Japanese Language School Pathway to University in Japan
How Japan's nihongo gakko (language school) route works: study Japanese in Japan before a Japanese-taught university, and how to choose an accredited school.
Last updated
Key facts
- The route
- Study Japanese at a language school in Japan, then enter a Japanese-taught university
- Typical duration
- Often from several months up to about two years — verify durations on official sources
- Visa
- The "Student" status of residence, arranged via a Certificate of Eligibility (COE) with the school's support
- Feeds into
- University entrance — commonly the EJU plus each university's own exam/interview, with the JLPT as Japanese evidence
- Choose carefully
- Use accredited schools (Study in Japan's institution search / recognised associations); avoid agents promising guaranteed places or visas
- Fees & visa steps
- Vary by school — verify on Study in Japan and the Immigration Services Agency of Japan
What the Language School Route Is — and Who It Suits
The nihongo gakko (Japanese language school) route is a common pathway for international students who want a Japanese-taught degree but are not yet at university-entry Japanese. You enrol at a language school in Japan, study Japanese intensively, and then apply to universities once your level and entrance-exam readiness are strong enough.
It suits students who need to build Japanese before degree study, and it offers a softer landing for adjusting to life in Japan, opening a bank account, and learning how admissions work locally. If you already meet a programme's Japanese or English requirement, you may be able to apply directly and skip this route.
How Long It Takes and the Student Visa
Language courses commonly run from several months up to about two years, with the exact length depending on the school, the course, and how far you need to progress. Longer, university-preparation courses are typically the ones that feed into degree entry.

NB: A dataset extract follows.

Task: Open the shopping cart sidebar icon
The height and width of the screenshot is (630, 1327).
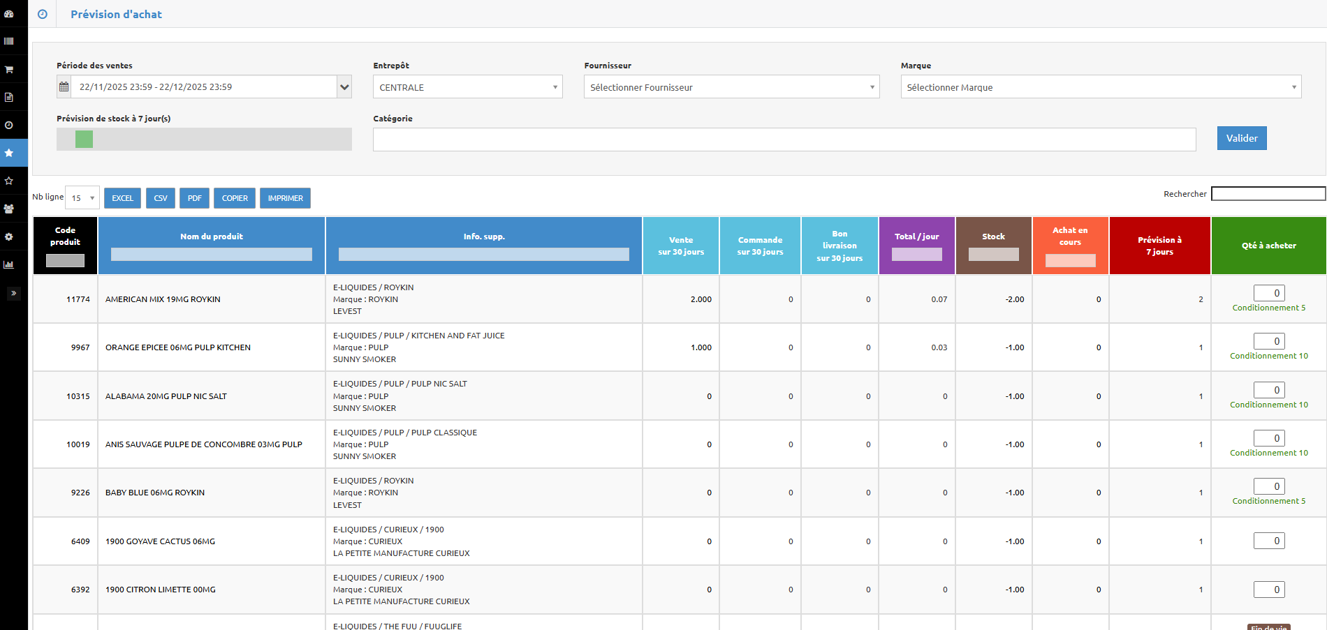Action: pyautogui.click(x=9, y=69)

To study at a language school you generally need the "Student" status of residence. In practice the school helps arrange a Certificate of Eligibility (COE), which you then use to apply for the student visa at a Japanese embassy or consulate. Durations, documents and visa steps are set officially and can change, so verify them on the Study in Japan portal and the Immigration Services Agency of Japan. This is general information, not immigration advice.

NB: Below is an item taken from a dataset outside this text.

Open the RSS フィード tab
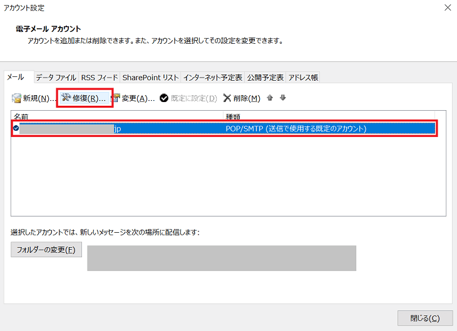This screenshot has width=457, height=331. [99, 78]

Starting Level and How Far You Can Get
Language schools accept complete beginners and place you by level, so you do not need prior Japanese to start. From there, how far you progress depends on your effort, attendance and study hours — there is no level guaranteed by a fixed date.

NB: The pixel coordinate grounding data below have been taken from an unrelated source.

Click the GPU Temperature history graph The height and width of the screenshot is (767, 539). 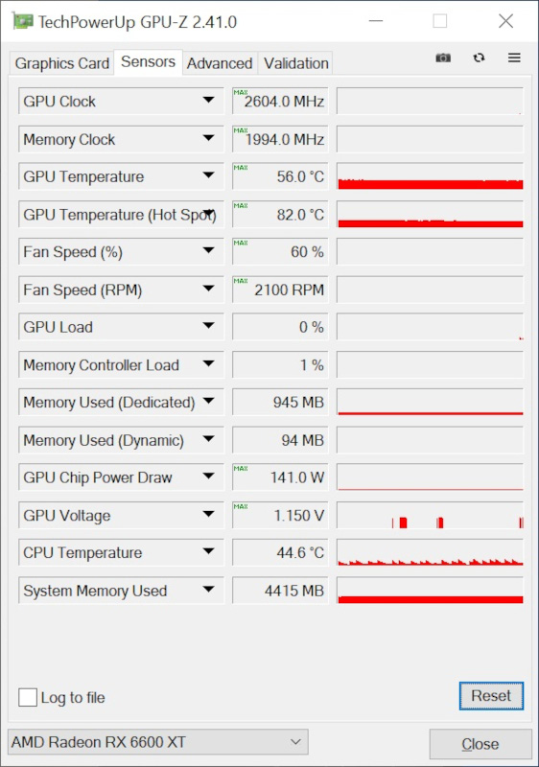coord(430,176)
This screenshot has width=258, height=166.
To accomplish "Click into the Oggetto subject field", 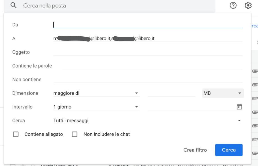I will [x=148, y=52].
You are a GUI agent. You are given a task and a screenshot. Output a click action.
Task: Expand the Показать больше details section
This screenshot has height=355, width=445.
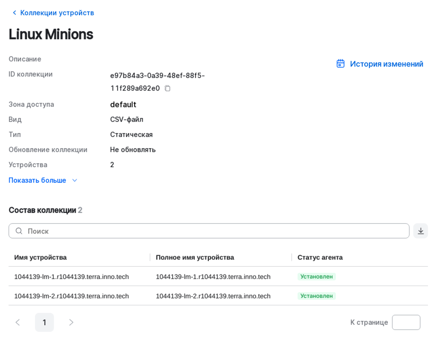(x=37, y=180)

Many students on the university-preparation track aim toward upper-intermediate to advanced Japanese (often around JLPT N2 or N1) and the EJU, because that is what Japanese-taught degrees typically expect. Set a realistic level goal with the school and track it against official practice tests rather than promises.
From Language School to University: EJU, JLPT and Entrance
Entry to Japanese-taught undergraduate programmes commonly runs through the EJU (Examination for Japanese University Admission), which many universities use to assess Japanese and academic subjects, together with each university's own written exam and/or interview. The JLPT is often submitted as additional evidence of Japanese.
A good language school builds its curriculum around these targets — Japanese proficiency, EJU subjects, and interview practice — so you are prepared for the specific entrance requirements of the universities you aim for. Confirm the exact entrance requirements (which exams, which subjects, what level) on each university's official admissions page, since they vary.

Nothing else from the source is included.